*Fragmento seleccionado*
⟨

Tercera: el efecto destructivo del TLCAN en la agricultura y en pequeñas empresas mexicanas dislocó a varios millones de trabajadores mexicanos y sus familias, y fue una razón principal del espectacular aumento de indocumentados en el mercado laboral de EU. Esto ha incidido en una presión a la baja para los salarios estadounidenses, especialmente en la mano de obra menos calificada que de por sí ya sufría de baja paga.

Cuarta, y la más importante: el TLCAN has sido el modelo para las reglas de la nueva economía mundial, en que los beneficios se trasladan al capital y los costos al trabajo. La clase gobernante de EU –en alianza con las élites financieras de sus socios comerciales- aplicaron los principios del TLCAN a la Organización Mundial del Comercio y a las políticas del Banco Mundial y del Fondo Monetario Internacional, así como al acuerdo que permitió que los empleadores de la gran oferta de trabajo de bajos salarios de China accedieran a los mercados de EU a cambio de que las corporaciones multinacionales estadounidenses tuvieran derecho a invertir en su país.

La doctrina del TLCAN de socialismo para el capital y libre mercado para la mano de obra también condujo la política de EU en la crisis del peso mexicano de 1994 y 1995, la crisis financiera asiática de 1997 y el colapso financiero mundial de 2008. En cada caso, el gobierno de EU organizó el rescate de los bancos y de los inversionistas corporativos del mundo, y dejó en cambio que los trabajadores se valieran por sí mismos.

En términos políticos, en EU la aprobación del TLCAN mostró que el Partido Demócrata, considerado el lado “progresista” del sistema bipartidista del país, había aceptado la ideología económica reaccionaria de Ronald Reagan. Un “Acuerdo de América del Norte” fue propuesto por primera vez por el republicano Reagan en 1979, un año antes de ser elegido presidente. Una década más tarde, su sucesor George H. W. Bush, negoció el acuerdo final con México y Canadá.

Los demócratas que controlaban el Congreso no aprobaban el acuerdo, y cuando el demócrata Bill Clinton fue elegido presidente en 1992, se dio por hecho que el péndulo político podría alejarse de la derecha y que, por lo tanto, el TLCAN nunca pasaría. Pero Clinton se rodeó de asesores económicos de Wall Street, y en su primer año impulsó la aprobación del TLCAN en el Congreso.

A pesar de la retórica, el objetivo central del TLCAN no era “la expansión del comercio”. El propósito central del TLCAN era liberar a las corporaciones estadounidenses de las leyes que protegen a los trabajadores y al medio ambiente. Además, se allanó el camino para el resto de la agenda neoliberal en EU: la privatización de los servicios públicos, la desregulación de las finanzas y la destrucción del movimiento sindical independiente.

⟩

*Registros proporcionados*
⟨

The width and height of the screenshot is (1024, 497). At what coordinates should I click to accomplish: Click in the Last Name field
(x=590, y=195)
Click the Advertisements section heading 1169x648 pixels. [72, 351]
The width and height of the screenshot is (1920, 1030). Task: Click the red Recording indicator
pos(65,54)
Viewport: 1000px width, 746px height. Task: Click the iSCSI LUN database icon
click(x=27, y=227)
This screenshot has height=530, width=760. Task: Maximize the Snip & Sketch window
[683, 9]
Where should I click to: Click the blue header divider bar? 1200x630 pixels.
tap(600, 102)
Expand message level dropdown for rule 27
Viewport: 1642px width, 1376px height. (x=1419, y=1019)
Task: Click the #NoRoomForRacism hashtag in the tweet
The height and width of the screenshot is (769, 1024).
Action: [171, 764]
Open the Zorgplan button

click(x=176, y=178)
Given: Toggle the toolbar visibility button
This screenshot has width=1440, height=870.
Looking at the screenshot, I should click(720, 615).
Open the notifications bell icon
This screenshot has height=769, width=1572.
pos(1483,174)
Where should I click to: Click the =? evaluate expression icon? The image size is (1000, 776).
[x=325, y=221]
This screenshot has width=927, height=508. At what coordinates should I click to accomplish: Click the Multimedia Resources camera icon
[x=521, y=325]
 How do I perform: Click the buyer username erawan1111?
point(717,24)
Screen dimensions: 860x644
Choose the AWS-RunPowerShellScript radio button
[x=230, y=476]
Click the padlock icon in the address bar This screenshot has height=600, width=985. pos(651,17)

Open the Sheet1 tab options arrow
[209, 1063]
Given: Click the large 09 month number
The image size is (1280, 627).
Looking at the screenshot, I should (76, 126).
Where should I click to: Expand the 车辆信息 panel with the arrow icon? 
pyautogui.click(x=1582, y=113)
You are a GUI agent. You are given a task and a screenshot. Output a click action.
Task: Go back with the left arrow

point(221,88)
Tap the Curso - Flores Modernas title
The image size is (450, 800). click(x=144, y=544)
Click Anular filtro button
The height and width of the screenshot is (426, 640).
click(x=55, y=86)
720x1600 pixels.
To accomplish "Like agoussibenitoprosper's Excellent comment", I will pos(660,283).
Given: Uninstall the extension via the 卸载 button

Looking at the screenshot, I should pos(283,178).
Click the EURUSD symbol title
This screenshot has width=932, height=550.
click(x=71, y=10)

⟩

¿Puedes prolongar el fragmento sobre el TLCAN a partir de su última oración?

El resultado inevitable fue socavar las condiciones de vida de los trabajadores en toda América del Norte. Los salarios y las prestaciones se han quedado atrás de la productividad de los trabajadores en los tres países. Por otra parte, a pesar de la disminución de los salarios en Estados Unidos, la brecha salarial entre el trabajador mexicano típico y el estadounidense típico en la industria manufacturera sigue siendo la misma. Incluso después de hacer ajustes por diferencias en el costo de vida, los mexicanos siguen ganando alrededor de 30 por ciento de los salarios de sus homólogos de EU. Por lo tanto, el TLCAN es a la vez símbolo y esencia de la “carrera hacia el fondo” global.
En América del Norte hay dos estrategias políticas alternativas para el cambio. Una de ellas es la derogación. El TLCAN le da a cada país el derecho a salirse del acuerdo. Pero las economías y las poblaciones de los tres países se han vuelto tan integradas que una “desintegración” podría causar un desplazamiento generalizado, desempleo y una caída sustancial en los niveles de vida.

La otra opción es construir un movimiento político transfronterizo para reescribir el TLCAN de una manera que dé a ciudadanos comunes derechos y protecciones laborales al menos iguales a los privilegios actuales que se dan a los inversionistas corporativos. Obviamente, esto no será fácil. Pero ya se ha establecido una base por la creciente colaboración entre inmigrantes, sindicalistas, defensores de derechos humanos y otras organizaciones de activistas en los tres países.